June 14, 1998|By RICHARD F. BELISLE

by RIC DUGAN / staff photographer


Grove president

SHADY GROVE, Pa. - By the time Joseph Shull began as a sales trainee at Grove Manufacturing in 1968 the company's 3,000th crane had rolled off the assembly line.

Shull leaves the Grove Crane division as president and chief operating officer in September ending a 30-year career.

Between now and then he will serve in the honorary post as division chairman and has been given the honorary title of chairman of Grove Crane, one of three divisions of what since 1990 has been known as Grove Worldwide.

Headquarters for Grove Worldwide, the company's name since 1990, are in Shady Grove on the same site where the company was started in a garage by brothers Dwight L. Grove, John L. Grove and partner Wayne A. Nicarry to make farm wagons.


Shull, 51, was 22 when he joined Grove two weeks after graduating from Juniata College with a history degree.

Shull and his wife, Laura, both from the Waynesboro area, met in 1962 at a local YMCA dance. His father, Paul Grove, principal of Waynesboro Area Senior High School, retired in 1964, the year Joseph Grove graduated from the school.

Shull remembers 1968 as a big year in his life. He was hired at Grove, got married and the couple had the first of their five children. Their youngest is now a college freshman.

Always a hard worker, but never a workaholic, Shull said he made time for his family and his outside interests, including physical fitness. He runs three to five miles a day and enjoys hiking and golf.

Shull joined Grove soon after the company was sold to Kidde Inc. Until then Grove hired experienced, professional sales people to sell its cranes to a growing network of dealers around the world. The new owners wanted to train their own sales staff. Shull was one of the first two trainees.
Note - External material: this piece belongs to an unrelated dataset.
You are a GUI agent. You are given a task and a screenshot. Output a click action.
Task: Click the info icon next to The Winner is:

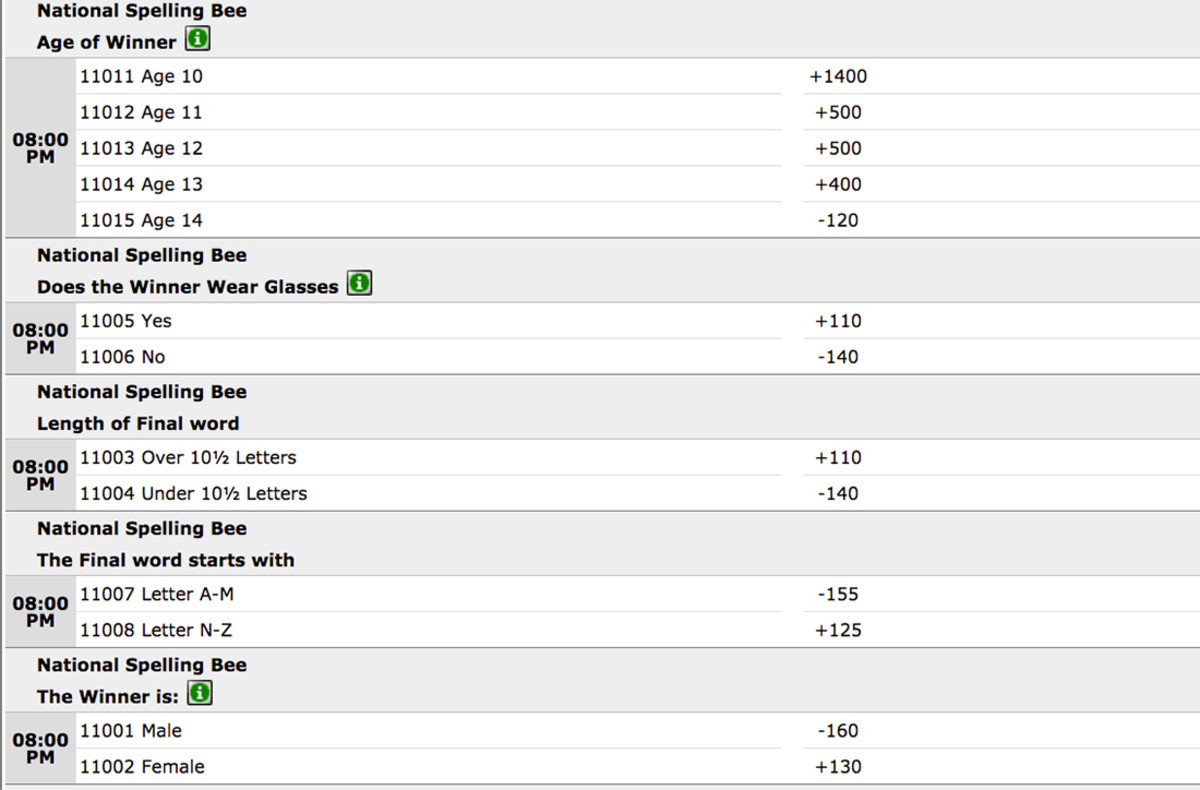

Two years later he was sent to Grove's sales office in St. Louis, where dealers sold cranes to the petrochemical industry in the Mississippi River valley from St. Louis to New Orleans. Later he was sent to the Richmond, Va., sales office which covered the East Coast from there south to Miami.
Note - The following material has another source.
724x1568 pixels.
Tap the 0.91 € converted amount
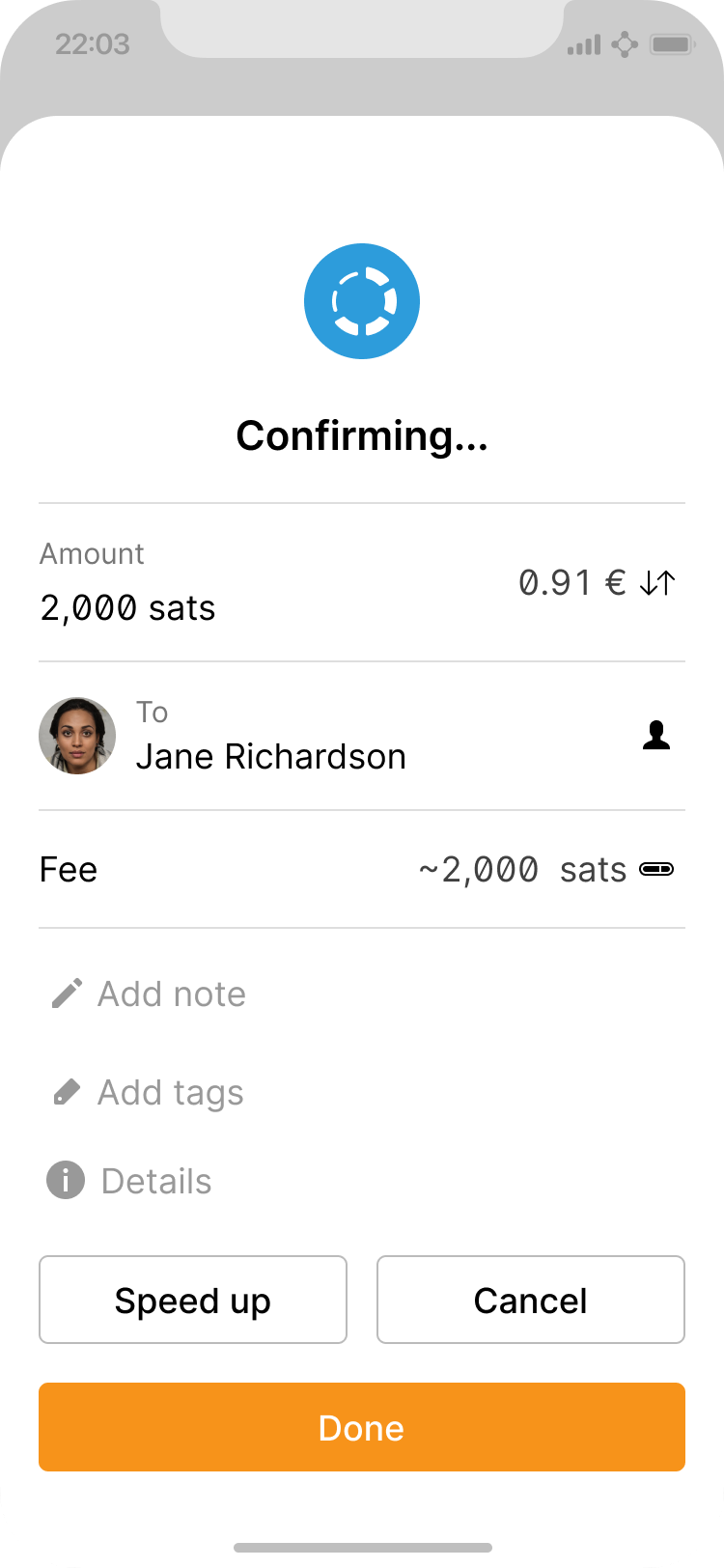(572, 582)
He was recalled to Shady Grove in 1975 and named national sales manager. "I called on big accounts all over the United States. It was a time when mega-projects were being built everywhere - dams and nuclear power plants. Being president is nice, but I really liked that job. Grove gave me an American Express card and a travel account and said, 'Go sic 'em'," he said.
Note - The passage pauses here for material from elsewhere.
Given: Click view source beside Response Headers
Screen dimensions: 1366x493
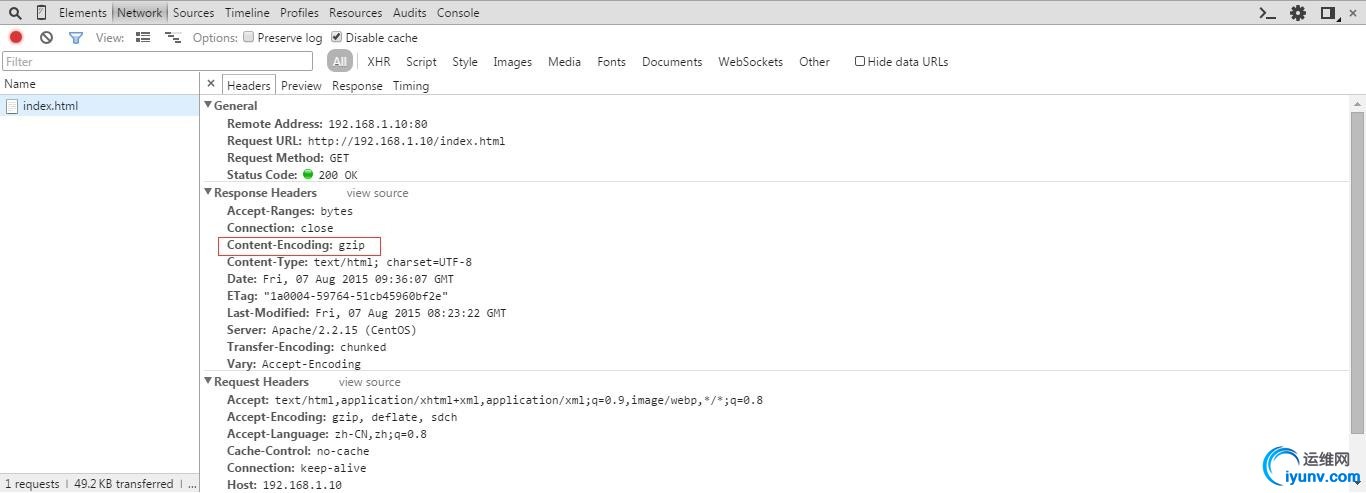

It was during those years that Grove shipped its 20,000th crane, acquired National Crane Corp., makers of telescopic and truck-mounted cranes, and bought Manlift Inc., makers of boom and scissor-type cranes.

Grove Crane, Grove Manlift and National Crane are the three manufacturing divisions of Grove Worldwide with plants in the U.S., Great Britain, France and Germany.

By the time he was 34 Shull was vice-president of sales. In 1988 he was promoted to senior vice president of sales. In 1993 he went to the top as president of Grove Crane.

In March Grove was bought by Keystone Inc., a Texas investment firm. Salvatore "Sam" Bonanno took over the corporation. Last week Bonanno named Jeffrey D. Bust as Shull's successor. Bust worked previously for Manitowoc Cranes Inc., in Wisconsin, a Grove competitor.

Shull said his bosses made it clear that they wanted him to stay on. He said while that made things "very appealing," he decided it was time to leave. "Laura and I are empty nesters now," he said.

Shull will open his own consulting company and Grove will be his biggest client. "I am not retiring," he said.